2: what is the plan for corn?

the plan is to build each 'mode' along with its corresponding player-class, one at a time, until all of em are finished. right now the focus is on the merchant class and the town-centered area with a more or less capitalistic mode of production. that means that labor can be hired or fired, nobody owes anyone else anything because of customs, property is totally alienable and the product belongs entirely to the owner of the thing that produced it, and trade can be conducted freely between different towns. later on the feudal mode, the slave mode, the tribal mode and maybe a couple others will be fleshed out. longer term, things like map discovery, governments and flourishes like an age-system (advancing ages ala age of empires, but based on key events like 'discovering the new world' or 'founding a totally capitalist nation') will be added. none of these systems are supposed to be very complex. the idea is to keep things simple and uncomplicated but have rich interactions between different areas of the game.

3: what is done so far?

very little. part of this is because I work and of course suffer from near-crippling levels of ennui and anhedonia induced by our miserable condition as alienated beings under late capitalism. the other part is that a lot of this comes together from reading I do which is a fairly drawn out process. the idea of including slavery, which i now think will be fairly important to the game, just came up a month or so ago and i've been working on this in one form or another since 2013. my initial design for this game bears almost no relationship to the document i've just written. that's not really a problem since nobody's waiting for this game to be finished and i won't owe anyone money for either not completing it or taking ten years to do so. anyway heres a short list of what has been accomplished

- scrolling map and basic ui. - tiles that produce things. coal, wood, wool and corn are produced in tiles. - factories (currently being refactored) that are owned, pay wages, and produce goods with specific schedules and inputs. - basic outline of towns and manors. - military units and pathfinding. - graphics (shouts to prinny dude)
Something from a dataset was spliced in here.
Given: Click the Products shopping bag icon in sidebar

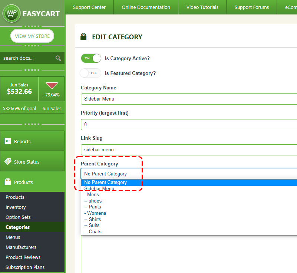Looking at the screenshot, I should [x=8, y=182].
this has taken two goddamn years lol. I am closer today to having something to actually play (when the merchant class is finished). hopefully when that comes online there will be a more gradual and visible process of improvement. until now I've been struggling to establish the basics (which are fairly complicated and have to be in place all at once). when the game is playable it will probably be easier to work on.

4: can I help? can I 'play'?

yes. check out the code from github if you want and poke around. ask me any questions you have. email is pajari at gmail dot com. technically the game needs the latest version of a program called 'love2d' to run. install that, download the source, rar it, then rename the extension to .love and play. i haven't tested it on many resolutions or systems but it should work fine.